(Beginning of DATA FOR ANALYSIS)

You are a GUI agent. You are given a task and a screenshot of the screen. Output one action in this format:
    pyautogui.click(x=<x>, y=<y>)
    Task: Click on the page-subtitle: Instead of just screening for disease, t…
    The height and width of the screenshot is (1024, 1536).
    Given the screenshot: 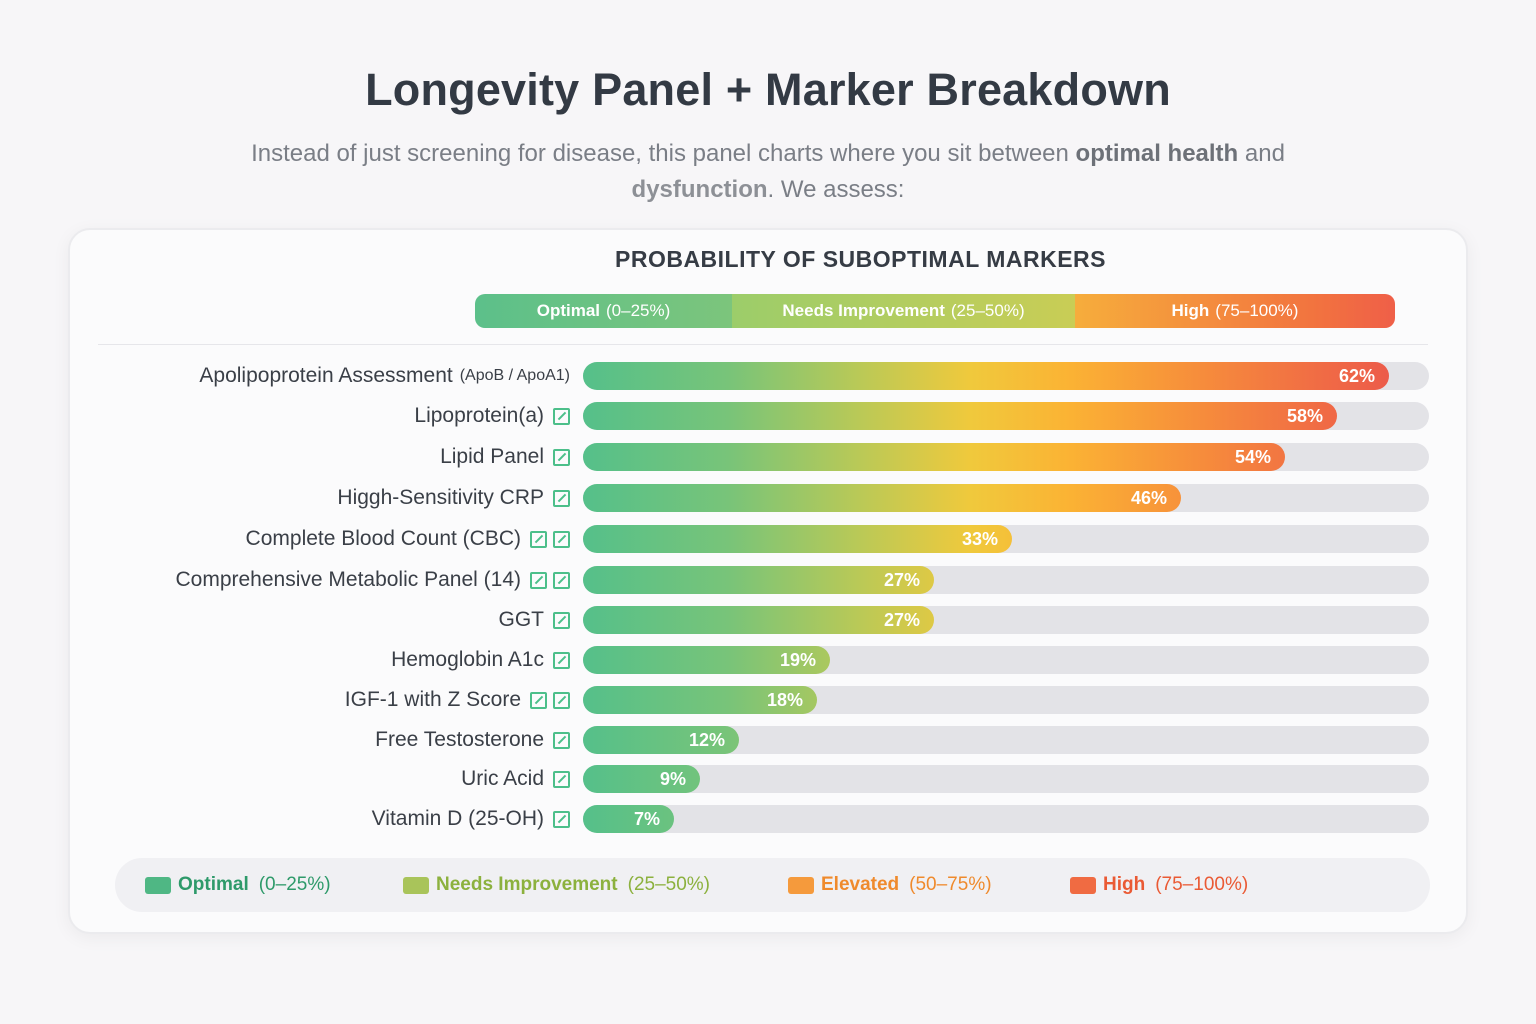 What is the action you would take?
    pyautogui.click(x=768, y=172)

(End of DATA FOR ANALYSIS)

Arrange the stretch from the start of the records through the line containing "The height and" as a JSON list of strings, one string per line, leaving out any blank lines.

▶ [REPLY TO THE EXERCISE]:
[
  "You are a GUI agent. You are given a task and a screenshot of the screen. Output one action in this format:",
  "    pyautogui.click(x=<x>, y=<y>)",
  "    Task: Click on the page-subtitle: Instead of just screening for disease, t…",
  "    The height and width of the screenshot is (1024, 1536)."
]